Document segment:
-*-

Senator David McCormick stated on Bloomberg Television that the Federal Reserve must adopt the crisis management tactics of former Chair Alan Greenspan to prevent the 2026 Iran conflict from triggering a domestic recession. The Pennsylvania Republican argued that current Middle Eastern instability requires specific monetary policy adjustments to counter rising energy costs and supply chain disruptions. He connected kinetic warfare directly to the cost of capital.
In a wide-ranging interview broadcast to global financial markets in June 2026, McCormick connected the dots between military operations and central banking. The implicit question driving global markets today is simple. Can the Federal Reserve manage a wartime economy without triggering a severe economic downturn? McCormick answered by pointing to historical precedent.
What looks like a modern crisis actually mirrors a century-old tension between the Pentagon and the central bank. It is a tension defined by inflation, supply chain shocks, and interest rates. By referencing the monetary policy of Alan Greenspan, McCormick shifted the focus from the battlefield to the Eccles Building.
The Geopolitical Economics of the Iran Conflict
War is fundamentally an economic event. The conflict with Iran is no exception. The immediate impacts are measured in troop deployments and naval maneuvers. The secondary impacts are measured in barrel prices and shipping insurance premiums.
The Strait of Hormuz remains the central artery of global energy markets. Any disruption in this chokepoint sends immediate shockwaves through the commodities sector. Oil prices spike. Natural gas futures rally. The cost of manufacturing and transportation rises in tandem.
McCormick understands this architecture. Before his election to the United States Senate, he served as the Chief Executive Officer of Bridgewater Associates. Bridgewater is one of the largest macro hedge funds in the world. Macro funds do not simply look at corporate earnings. They look at the behavior of nations.
During the Bloomberg interview, McCormick highlighted the cascading effects of Middle Eastern instability. A localized conflict rarely stays localized in a globalized economy. When energy prices rise, inflation follows. When inflation follows, the Federal Reserve is forced to act.
This is where military strategy collides with monetary policy. The Department of Defense requires massive capital allocations to sustain operations. The defense industrial base must ramp up production of munitions, aerospace components, and naval assets. This requires borrowing. If the Federal Reserve is keeping interest rates high to fight inflation, the cost of funding a war becomes exponentially more expensive.
The global shipping industry is already pricing in the risk. Insurance premiums for commercial vessels transiting the Persian Gulf have surged. These costs are passed down to consumers. Retail prices increase. The inflationary cycle accelerates. McCormick noted that central bankers must account for these external shocks when setting policy.
The Federal Reserve and Wartime Inflation
The Federal Open Market Committee faces an unenviable task in 2026. The mandate of the central bank is price stability and maximum employment. War complicates both objectives.
Supply chain disruptions from the Iran conflict create cost-push inflation. Goods become more expensive because they are harder to produce and transport. Traditional monetary policy dictates raising interest rates to cool demand. But raising interest rates cannot manufacture more oil. It cannot clear blockades in the Middle East.
McCormick pointed out this exact dilemma on Bloomberg Television. Central bankers are attempting to use blunt instruments to solve structural, geopolitical problems. High interest rates choke off capital to the very defense contractors and energy producers needed to stabilize the crisis.

-*-

Data:
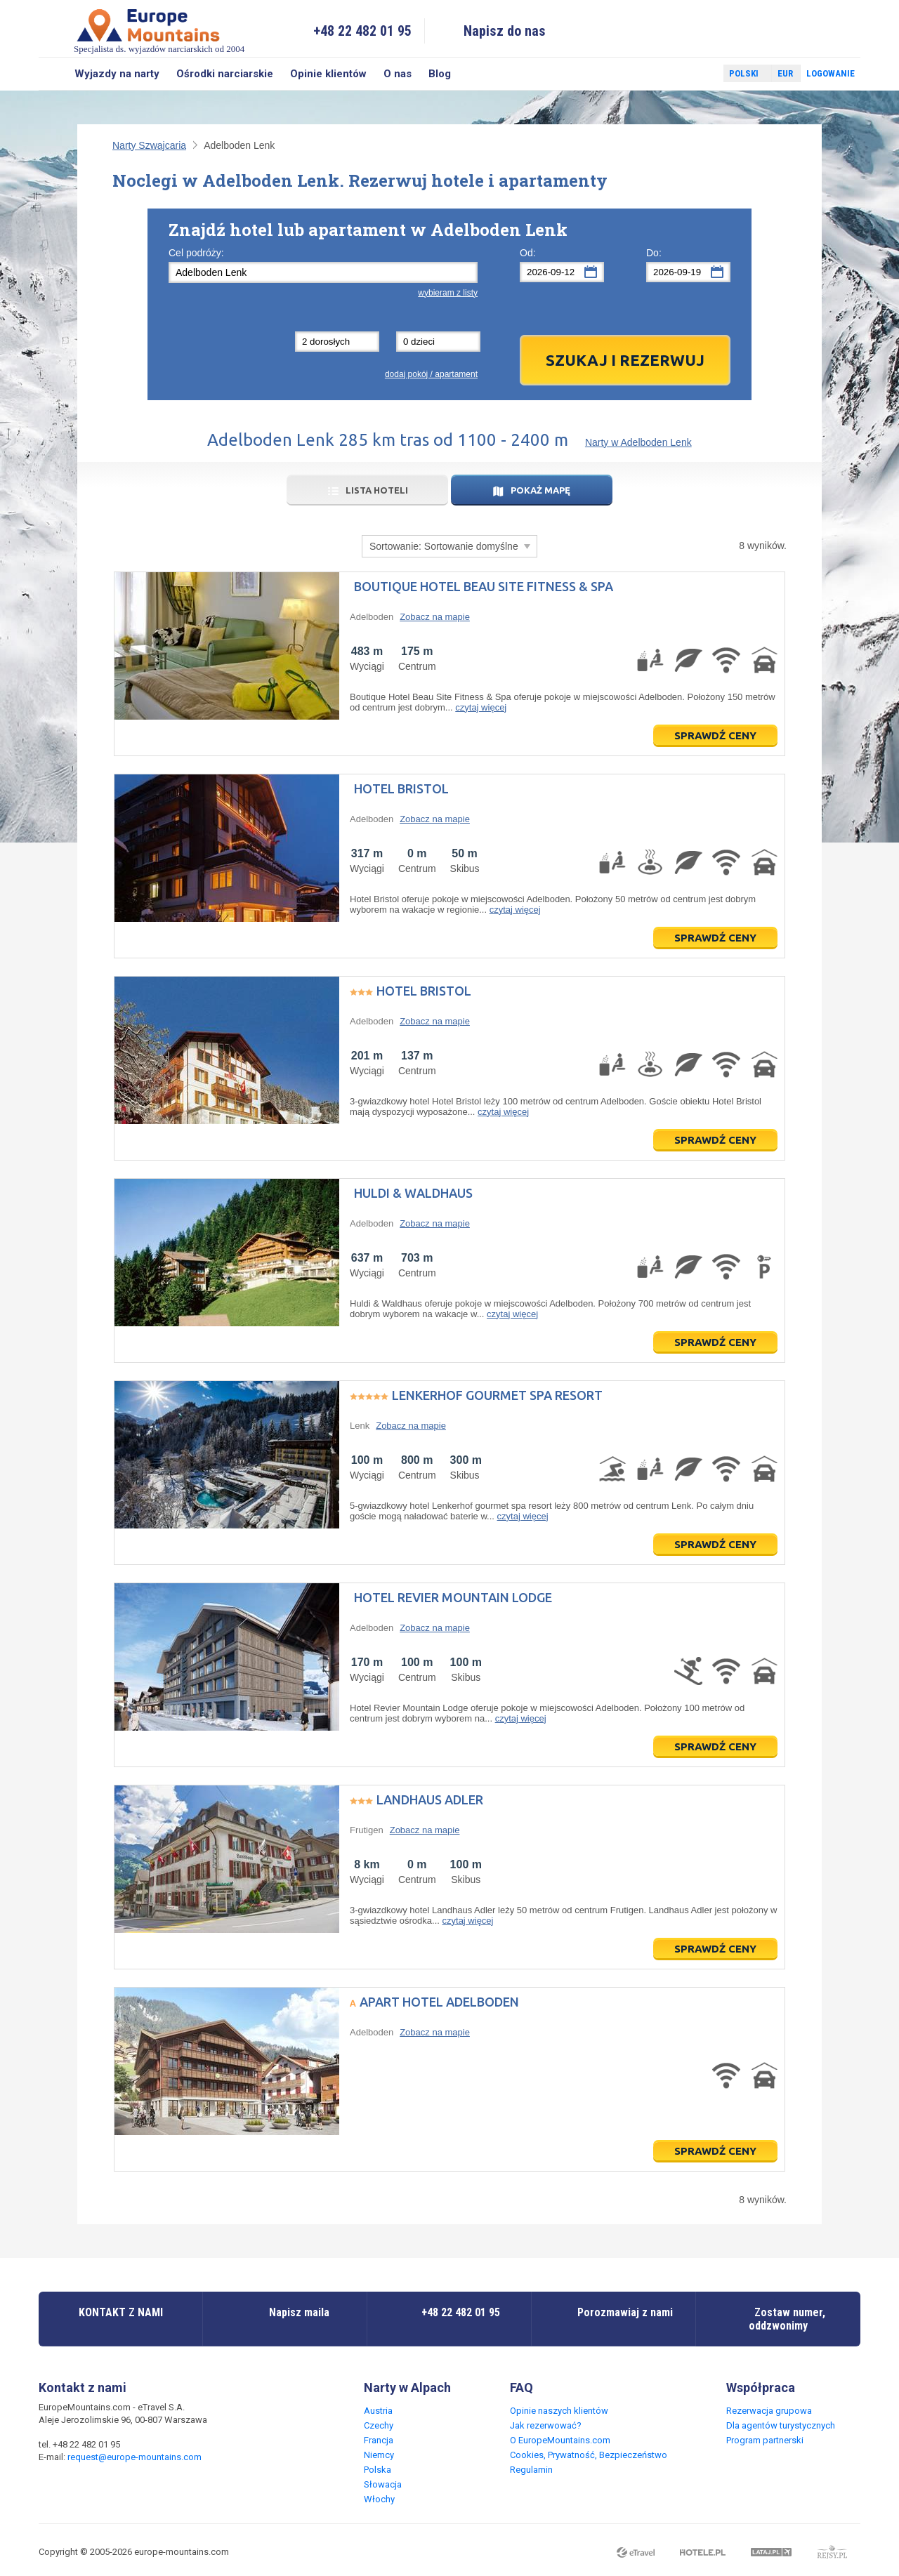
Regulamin (531, 2469)
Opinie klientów (328, 73)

-*-

Stated exercise A:
Could you rewrite the McCormick article from "The Federal Reserve and" up to and including "stabilize the crisis.", replacing "blunt instruments" with "crude tools"?
Stated exercise B:
Can you continue the article on McCormick and wartime Federal Reserve policy from the point where it stops?

Written response A:
The Federal Reserve and Wartime Inflation
The Federal Open Market Committee faces an unenviable task in 2026. The mandate of the central bank is price stability and maximum employment. War complicates both objectives.
Supply chain disruptions from the Iran conflict create cost-push inflation. Goods become more expensive because they are harder to produce and transport. Traditional monetary policy dictates raising interest rates to cool demand. But raising interest rates cannot manufacture more oil. It cannot clear blockades in the Middle East.
McCormick pointed out this exact dilemma on Bloomberg Television. Central bankers are attempting to use crude tools to solve structural, geopolitical problems. High interest rates choke off capital to the very defense contractors and energy producers needed to stabilize the crisis.

Written response B:
The Senator noted that the current Federal Reserve leadership is navigating difficult terrain. The era of zero-interest-rate policy is over. The era of quantitative easing has been replaced by quantitative tightening. The central bank is attempting to manage its balance sheet precisely when the federal government is expanding its deficit to fund national security objectives.
This friction requires a specific type of leadership. It requires a central banker who understands the psychology of markets during wartime. That is why McCormick referenced the monetary policy of a man who managed the American economy through the end of the Cold War and the dawn of the War on Terror.
The Federal Reserve cannot deploy troops. It cannot negotiate treaties. It can only manipulate the money supply and set the federal funds rate. McCormick argued that these tools must be used with surgical precision during a geopolitical crisis. A misstep could lead to stagflation. Stagflation is the simultaneous occurrence of stagnant economic growth and high inflation. It is the worst-case scenario for any central bank.
Alan Greenspan and the 1990 Gulf War Precedent
Alan Greenspan served as the Chairman of the Federal Reserve from August 1987 to January 2006. He was appointed by President Ronald Reagan and reappointed by three successive presidents. Financial markets closely monitored his every word.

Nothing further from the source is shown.